But the Lord goes on to speak of a deeper character of peace - “My peace I give onto you”. It is the peace in which He ever walked with the Father; the calm unruffled peace afforded by resting in His love and submitting Himself completely to all His ways. He characterizes it as His, and gives it to be ours absolutely - not as the world gives indeed (for though it may give largely and generously it gives away) but as bringing us into possession of it with Himself. This principle is here applied to His peace but is true of all he gives: His joy (John 15:11), His glory (John 17:22) and the place He has in His Father’s love (John 17:23, 26). This second peace, coming in its perfect order, is peace of heart; of the heart that has found the resting place of Christ as its own in a Father’s love well known. We are entitled to count it ours - by His absolute gift - and to live in it practically through all the stress and strain of circumstances. Once again it is formally referred to in Colossians 3:15: “Let the peace of Christ rule in your hearts” holding its blessed sway in all that is there, “to which ye have been called in one body,” and thus in all our relations with our fellow-Christians.

The Peace of God

It only remains to emphasize the strongly conditional character of the peace promised in Philippians 4. But the only condition is that we trust God with what would burden us, putting the care upon Him instead of carrying it as a weight upon our hearts. It is not now the peace of Christ who as man passed through the scene of trial but the peace of God on the throne where no breath of trial ever came that He guarantees shall keep our hearts and minds. And if our poor hearts would say that it is utterly incomprehensible, God has anticipated and tells us that it “passeth all understanding.” He does not expect us to understand it, but by acting upon His word in simple confidence of heart in Him we shall realize the truth of it. May it be ever more and more with us.

■ Data:
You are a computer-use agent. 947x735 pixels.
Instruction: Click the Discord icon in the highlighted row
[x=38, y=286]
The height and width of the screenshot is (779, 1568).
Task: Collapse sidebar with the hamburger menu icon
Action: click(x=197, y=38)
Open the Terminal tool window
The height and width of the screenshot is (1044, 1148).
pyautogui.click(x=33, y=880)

■ Exercise directions:
Could you duplicate the passage on peace above, starting with "It only remains" and going on through "more with us."?

■ Solution for this task:
It only remains to emphasize the strongly conditional character of the peace promised in Philippians 4. But the only condition is that we trust God with what would burden us, putting the care upon Him instead of carrying it as a weight upon our hearts. It is not now the peace of Christ who as man passed through the scene of trial but the peace of God on the throne where no breath of trial ever came that He guarantees shall keep our hearts and minds. And if our poor hearts would say that it is utterly incomprehensible, God has anticipated and tells us that it “passeth all understanding.” He does not expect us to understand it, but by acting upon His word in simple confidence of heart in Him we shall realize the truth of it. May it be ever more and more with us.